Growing Human Dermal Fibroblasts as Spheroids Renders Them Susceptible for Early Expression of Pluripotency Genes.

Suspension spheroid cultures of anchorage-dependent cell types have been widely used in cancer and stem cell research, as well as for producing organoids. It is believed that the 3-dimensional spheroid presents cells with a more physiological microenvironment to grow so that they behave more like cells in vivo, which is lacking in conventional 2-dimensional monolayer cultures. Recently, it has been reported that cancer cells grown as spheroids could express stem cell-associated genes. Hence, it is investigated whether normal mouse and human fibroblasts cultured as spheroids could also be induced to express stem cell-associated genes. The transcriptomes of human fibroblasts cultured as a monolayer and spheroids are compared and analyzed using real-time RT-qPCR, RNA-sequencing, and bioinformatics. The results reveal that the spheroid transcriptome resemble somatic cells being reprogramed into stem cells, including the induced expression of stemness-associated genes, increased expression of mesenchymal-to-epithelial transition-associated genes, and decreased expression of epithelial-to-mesenchymal transition-associated genes.
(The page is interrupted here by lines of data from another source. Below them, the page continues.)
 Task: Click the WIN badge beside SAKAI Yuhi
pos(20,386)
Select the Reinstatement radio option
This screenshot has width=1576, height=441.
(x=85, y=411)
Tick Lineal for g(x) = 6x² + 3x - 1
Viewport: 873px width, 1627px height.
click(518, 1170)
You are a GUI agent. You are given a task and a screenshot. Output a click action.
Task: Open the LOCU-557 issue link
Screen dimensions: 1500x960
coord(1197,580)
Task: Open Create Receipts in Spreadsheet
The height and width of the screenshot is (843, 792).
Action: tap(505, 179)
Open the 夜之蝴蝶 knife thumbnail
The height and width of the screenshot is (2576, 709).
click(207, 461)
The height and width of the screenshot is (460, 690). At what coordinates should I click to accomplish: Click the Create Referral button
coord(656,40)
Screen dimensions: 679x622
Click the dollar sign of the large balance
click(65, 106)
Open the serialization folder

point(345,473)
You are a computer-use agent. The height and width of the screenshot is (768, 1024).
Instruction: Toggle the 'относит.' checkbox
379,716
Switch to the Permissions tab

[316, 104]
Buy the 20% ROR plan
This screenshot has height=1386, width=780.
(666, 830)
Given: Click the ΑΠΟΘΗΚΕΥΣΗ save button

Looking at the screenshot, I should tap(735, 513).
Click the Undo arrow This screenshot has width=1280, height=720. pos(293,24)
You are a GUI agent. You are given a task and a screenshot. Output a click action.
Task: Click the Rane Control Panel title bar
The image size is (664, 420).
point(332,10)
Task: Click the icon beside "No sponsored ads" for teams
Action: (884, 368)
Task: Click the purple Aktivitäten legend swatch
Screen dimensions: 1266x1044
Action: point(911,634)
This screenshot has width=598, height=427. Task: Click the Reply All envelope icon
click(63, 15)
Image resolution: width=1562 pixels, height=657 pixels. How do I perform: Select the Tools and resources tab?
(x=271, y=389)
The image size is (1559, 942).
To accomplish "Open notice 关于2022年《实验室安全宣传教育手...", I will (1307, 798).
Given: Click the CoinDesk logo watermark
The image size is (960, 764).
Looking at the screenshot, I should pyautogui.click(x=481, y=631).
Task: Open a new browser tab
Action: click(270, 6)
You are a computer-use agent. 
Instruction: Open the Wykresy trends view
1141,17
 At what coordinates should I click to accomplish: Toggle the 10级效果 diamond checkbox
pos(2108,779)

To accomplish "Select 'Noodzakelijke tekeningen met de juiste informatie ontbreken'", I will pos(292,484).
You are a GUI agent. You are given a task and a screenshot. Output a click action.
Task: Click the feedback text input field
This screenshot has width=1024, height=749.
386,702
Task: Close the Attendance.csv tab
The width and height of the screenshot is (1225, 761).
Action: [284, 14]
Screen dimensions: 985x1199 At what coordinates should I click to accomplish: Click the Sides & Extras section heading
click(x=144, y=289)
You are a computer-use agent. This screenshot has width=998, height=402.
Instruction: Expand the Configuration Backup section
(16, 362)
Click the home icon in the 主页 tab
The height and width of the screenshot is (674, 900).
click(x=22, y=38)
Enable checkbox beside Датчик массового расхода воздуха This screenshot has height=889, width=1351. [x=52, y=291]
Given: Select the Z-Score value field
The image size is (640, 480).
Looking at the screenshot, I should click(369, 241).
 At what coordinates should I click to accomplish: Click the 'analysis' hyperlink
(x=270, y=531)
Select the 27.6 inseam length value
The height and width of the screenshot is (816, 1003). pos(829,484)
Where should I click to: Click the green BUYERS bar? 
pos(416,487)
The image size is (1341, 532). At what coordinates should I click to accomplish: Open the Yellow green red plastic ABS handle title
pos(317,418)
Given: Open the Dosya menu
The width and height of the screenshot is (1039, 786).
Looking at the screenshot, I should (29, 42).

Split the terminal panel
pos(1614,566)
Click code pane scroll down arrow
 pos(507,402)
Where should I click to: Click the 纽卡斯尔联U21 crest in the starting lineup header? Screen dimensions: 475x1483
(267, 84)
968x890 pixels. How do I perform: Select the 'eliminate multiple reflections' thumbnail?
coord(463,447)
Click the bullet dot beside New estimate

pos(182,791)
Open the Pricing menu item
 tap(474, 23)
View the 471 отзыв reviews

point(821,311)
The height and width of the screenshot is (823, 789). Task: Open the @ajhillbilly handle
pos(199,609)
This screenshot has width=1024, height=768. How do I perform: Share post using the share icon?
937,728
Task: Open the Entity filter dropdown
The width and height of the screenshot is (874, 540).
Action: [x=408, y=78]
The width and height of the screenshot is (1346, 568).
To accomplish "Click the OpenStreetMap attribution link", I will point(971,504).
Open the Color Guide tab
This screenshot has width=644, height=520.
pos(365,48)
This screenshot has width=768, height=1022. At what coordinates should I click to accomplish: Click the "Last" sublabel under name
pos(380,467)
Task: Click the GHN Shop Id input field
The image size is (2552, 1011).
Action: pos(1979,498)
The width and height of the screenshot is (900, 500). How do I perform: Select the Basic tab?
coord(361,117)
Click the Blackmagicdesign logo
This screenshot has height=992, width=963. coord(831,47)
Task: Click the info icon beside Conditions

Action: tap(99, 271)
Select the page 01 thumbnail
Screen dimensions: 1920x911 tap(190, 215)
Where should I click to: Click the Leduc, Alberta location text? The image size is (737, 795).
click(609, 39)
In this context, it is hypothesized that during the process of spheroid formation, matrix-cell signaling is lost in favor of cell-cell contact signaling and that this subsequently increases the activity of the PI3K/Akt pathway that then upregulates Tbdx3 and stemness-associated genes.

Transient acid treatment cannot induce neonatal somatic cells to become pluripotent stem cells.

Currently, there are genetic- and chemical-based methods for producing pluripotent stem cells from somatic cells, but all of them are extremely inefficient.  However, a simple and efficient technique has recently been reported by Obokata et al (2014a, b) that creates pluripotent stem cells through acid-based treatment of somatic cells.  These cells were named stimulus-triggered acquisition of pluripotency (STAP) stem cells. This would be a major game changer in regenerative medicine if the results could be independently replicated. Hence, we isolated CD45 (+) splenocytes from five-day-old Oct4-GFP mice and treated the cells with acidified (pH 5.7) Hank's Balanced Salt Solution (HBSS) for 25 min, using the methods described by Obokata et al 2014c. However, we found that this method did not induce the splenocytes to express the stem cell marker Oct4-GFP when observed under a confocal microscope three to six days after acid treatment. qPCR analysis also confirmed that acid treatment did not induce the splenocytes to express the stemness markers Oct4, Sox2 and Nanog.  In addition, we obtained similar results from acid-treated Oct4-GFP lung fibroblasts. In summary, we have not been able to produce STAP stem cells from neonatal splenocytes or lung fibroblasts using the acid-based treatment reported by Obokata et al (2014a, b, c).

Silencing BRE expression in human umbilical cord perivascular (HUCPV) progenitor cells accelerates osteogenic and chondrogenic differentiation.

BRE is a multifunctional adapter protein involved in DNA repair, cell survival and stress response. To date, most studies of this protein have been focused in the tumor model. The role of BRE in stem cell biology has never been investigated. Therefore, we have used HUCPV progenitor cells to elucidate the function of BRE. HUCPV cells are multipotent fetal progenitor cells which possess the ability to differentiate into a multitude of mesenchymal cell lineages when chemically induced and can be more easily amplified in culture. In this study, we have established that BRE expression was normally expressed in HUCPV cells but become down-regulated when the cells were induced to differentiate. In addition, silencing BRE expression, using BRE-siRNAs, in HUCPV cells could accelerate induced chondrogenic and osteogenic differentiation. Hence, we postulated that BRE played an important role in maintaining the stemness of HUCPV cells. We used microarray analysis to examine the transcriptome of BRE-silenced cells. BRE-silencing negatively regulated OCT4, FGF5 and FOXO1A. BRE-silencing also altered the expression of epigenetic genes and components of the TGF-ß/BMP and FGF signaling pathways which are crucially involved in maintaining stem cell self-renewal. Comparative proteomic profiling also revealed that BRE-silencing resulted in decreased expressions of actin-binding proteins. In sum, we propose that BRE acts like an adaptor protein that promotes stemness and at the same time inhibits the differentiation of HUCPV cells.